▸ Required action
Repeat the entries that appear below, exactly and in full.

(Stored data)
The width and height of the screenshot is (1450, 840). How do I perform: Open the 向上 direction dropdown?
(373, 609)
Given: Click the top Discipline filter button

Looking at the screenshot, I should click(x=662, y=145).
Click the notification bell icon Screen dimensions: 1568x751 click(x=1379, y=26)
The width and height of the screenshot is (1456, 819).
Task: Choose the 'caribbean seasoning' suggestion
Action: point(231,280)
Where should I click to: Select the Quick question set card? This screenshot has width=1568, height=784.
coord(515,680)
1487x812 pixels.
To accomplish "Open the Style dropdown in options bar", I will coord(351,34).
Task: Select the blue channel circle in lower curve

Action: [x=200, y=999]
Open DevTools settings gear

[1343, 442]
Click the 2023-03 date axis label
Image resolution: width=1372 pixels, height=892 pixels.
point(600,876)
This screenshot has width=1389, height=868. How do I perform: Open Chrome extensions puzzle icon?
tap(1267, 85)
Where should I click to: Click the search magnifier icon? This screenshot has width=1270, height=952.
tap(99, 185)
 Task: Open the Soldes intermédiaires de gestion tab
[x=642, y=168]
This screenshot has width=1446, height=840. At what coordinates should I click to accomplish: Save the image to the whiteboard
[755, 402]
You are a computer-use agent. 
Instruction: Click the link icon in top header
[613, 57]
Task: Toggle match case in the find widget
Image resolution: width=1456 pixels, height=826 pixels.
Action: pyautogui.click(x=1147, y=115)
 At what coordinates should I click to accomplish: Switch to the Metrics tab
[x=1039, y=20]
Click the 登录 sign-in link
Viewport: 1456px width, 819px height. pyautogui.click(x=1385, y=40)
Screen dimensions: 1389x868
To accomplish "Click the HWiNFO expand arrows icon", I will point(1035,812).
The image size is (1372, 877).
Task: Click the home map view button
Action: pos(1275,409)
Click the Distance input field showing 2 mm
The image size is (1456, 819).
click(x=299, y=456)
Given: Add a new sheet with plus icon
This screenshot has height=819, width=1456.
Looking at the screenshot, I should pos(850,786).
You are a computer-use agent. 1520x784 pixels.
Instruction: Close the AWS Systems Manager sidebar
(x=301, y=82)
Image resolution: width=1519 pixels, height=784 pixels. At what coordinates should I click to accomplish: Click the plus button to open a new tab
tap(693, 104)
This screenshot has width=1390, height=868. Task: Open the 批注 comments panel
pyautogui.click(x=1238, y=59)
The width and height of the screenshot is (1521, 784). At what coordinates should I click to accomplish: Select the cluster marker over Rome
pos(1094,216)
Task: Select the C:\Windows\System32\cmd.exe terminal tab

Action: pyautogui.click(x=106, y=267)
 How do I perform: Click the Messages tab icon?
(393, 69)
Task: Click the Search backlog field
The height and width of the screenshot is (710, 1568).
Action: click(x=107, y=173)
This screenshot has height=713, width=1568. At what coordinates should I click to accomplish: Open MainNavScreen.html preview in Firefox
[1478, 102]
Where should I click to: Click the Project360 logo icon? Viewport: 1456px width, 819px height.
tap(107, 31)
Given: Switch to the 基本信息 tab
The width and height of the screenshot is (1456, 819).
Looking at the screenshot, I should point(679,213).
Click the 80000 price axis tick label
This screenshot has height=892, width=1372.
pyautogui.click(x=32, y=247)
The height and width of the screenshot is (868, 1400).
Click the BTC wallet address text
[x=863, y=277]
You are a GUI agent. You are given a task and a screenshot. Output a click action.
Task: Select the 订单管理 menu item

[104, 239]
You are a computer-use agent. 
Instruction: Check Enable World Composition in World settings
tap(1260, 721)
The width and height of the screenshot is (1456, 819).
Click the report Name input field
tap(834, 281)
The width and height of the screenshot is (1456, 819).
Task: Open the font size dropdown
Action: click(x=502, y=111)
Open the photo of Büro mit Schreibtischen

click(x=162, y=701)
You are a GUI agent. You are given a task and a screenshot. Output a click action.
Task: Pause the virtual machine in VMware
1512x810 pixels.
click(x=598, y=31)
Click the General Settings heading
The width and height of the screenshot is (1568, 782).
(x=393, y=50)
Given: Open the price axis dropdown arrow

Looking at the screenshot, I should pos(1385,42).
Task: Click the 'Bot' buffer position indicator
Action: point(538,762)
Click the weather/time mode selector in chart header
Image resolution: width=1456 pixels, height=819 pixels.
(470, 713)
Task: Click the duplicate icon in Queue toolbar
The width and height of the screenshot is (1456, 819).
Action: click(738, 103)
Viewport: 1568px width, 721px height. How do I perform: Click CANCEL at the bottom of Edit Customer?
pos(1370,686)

▸ Your solution
The width and height of the screenshot is (1450, 840). How do I perform: Open the 向上 direction dropdown?
(373, 609)
Given: Click the top Discipline filter button

Looking at the screenshot, I should click(x=662, y=145).
Click the notification bell icon Screen dimensions: 1568x751 click(x=1379, y=26)
The width and height of the screenshot is (1456, 819).
Task: Choose the 'caribbean seasoning' suggestion
Action: point(231,280)
Where should I click to: Select the Quick question set card? This screenshot has width=1568, height=784.
coord(515,680)
1487x812 pixels.
To accomplish "Open the Style dropdown in options bar", I will coord(351,34).
Task: Select the blue channel circle in lower curve

Action: [x=200, y=999]
Open DevTools settings gear

[1343, 442]
Click the 2023-03 date axis label
Image resolution: width=1372 pixels, height=892 pixels.
point(600,876)
This screenshot has width=1389, height=868. How do I perform: Open Chrome extensions puzzle icon?
tap(1267, 85)
Where should I click to: Click the search magnifier icon? This screenshot has width=1270, height=952.
tap(99, 185)
 Task: Open the Soldes intermédiaires de gestion tab
[x=642, y=168]
This screenshot has width=1446, height=840. At what coordinates should I click to accomplish: Save the image to the whiteboard
[755, 402]
You are a computer-use agent. 
Instruction: Click the link icon in top header
[613, 57]
Task: Toggle match case in the find widget
Image resolution: width=1456 pixels, height=826 pixels.
Action: pyautogui.click(x=1147, y=115)
 At what coordinates should I click to accomplish: Switch to the Metrics tab
[x=1039, y=20]
Click the 登录 sign-in link
Viewport: 1456px width, 819px height. pyautogui.click(x=1385, y=40)
Screen dimensions: 1389x868
To accomplish "Click the HWiNFO expand arrows icon", I will point(1035,812).
The image size is (1372, 877).
Task: Click the home map view button
Action: pos(1275,409)
Click the Distance input field showing 2 mm
The image size is (1456, 819).
click(x=299, y=456)
Given: Add a new sheet with plus icon
This screenshot has height=819, width=1456.
Looking at the screenshot, I should pos(850,786).
You are a computer-use agent. 1520x784 pixels.
Instruction: Close the AWS Systems Manager sidebar
(x=301, y=82)
Image resolution: width=1519 pixels, height=784 pixels. At what coordinates should I click to accomplish: Click the plus button to open a new tab
tap(693, 104)
This screenshot has width=1390, height=868. Task: Open the 批注 comments panel
pyautogui.click(x=1238, y=59)
The width and height of the screenshot is (1521, 784). At what coordinates should I click to accomplish: Select the cluster marker over Rome
pos(1094,216)
Task: Select the C:\Windows\System32\cmd.exe terminal tab

Action: pyautogui.click(x=106, y=267)
 How do I perform: Click the Messages tab icon?
(393, 69)
Task: Click the Search backlog field
The height and width of the screenshot is (710, 1568).
Action: click(x=107, y=173)
This screenshot has height=713, width=1568. At what coordinates should I click to accomplish: Open MainNavScreen.html preview in Firefox
[1478, 102]
Where should I click to: Click the Project360 logo icon? Viewport: 1456px width, 819px height.
tap(107, 31)
Given: Switch to the 基本信息 tab
The width and height of the screenshot is (1456, 819).
Looking at the screenshot, I should point(679,213).
Click the 80000 price axis tick label
This screenshot has height=892, width=1372.
pyautogui.click(x=32, y=247)
The height and width of the screenshot is (868, 1400).
Click the BTC wallet address text
[x=863, y=277]
You are a GUI agent. You are given a task and a screenshot. Output a click action.
Task: Select the 订单管理 menu item

[104, 239]
You are a computer-use agent. 
Instruction: Check Enable World Composition in World settings
tap(1260, 721)
The width and height of the screenshot is (1456, 819).
Click the report Name input field
tap(834, 281)
The width and height of the screenshot is (1456, 819).
Task: Open the font size dropdown
Action: click(x=502, y=111)
Open the photo of Büro mit Schreibtischen

click(x=162, y=701)
You are a GUI agent. You are given a task and a screenshot. Output a click action.
Task: Pause the virtual machine in VMware
1512x810 pixels.
click(x=598, y=31)
Click the General Settings heading
The width and height of the screenshot is (1568, 782).
(x=393, y=50)
Given: Open the price axis dropdown arrow

Looking at the screenshot, I should pos(1385,42).
Task: Click the 'Bot' buffer position indicator
Action: point(538,762)
Click the weather/time mode selector in chart header
Image resolution: width=1456 pixels, height=819 pixels.
(470, 713)
Task: Click the duplicate icon in Queue toolbar
The width and height of the screenshot is (1456, 819).
Action: click(738, 103)
Viewport: 1568px width, 721px height. How do I perform: Click CANCEL at the bottom of Edit Customer?
pos(1370,686)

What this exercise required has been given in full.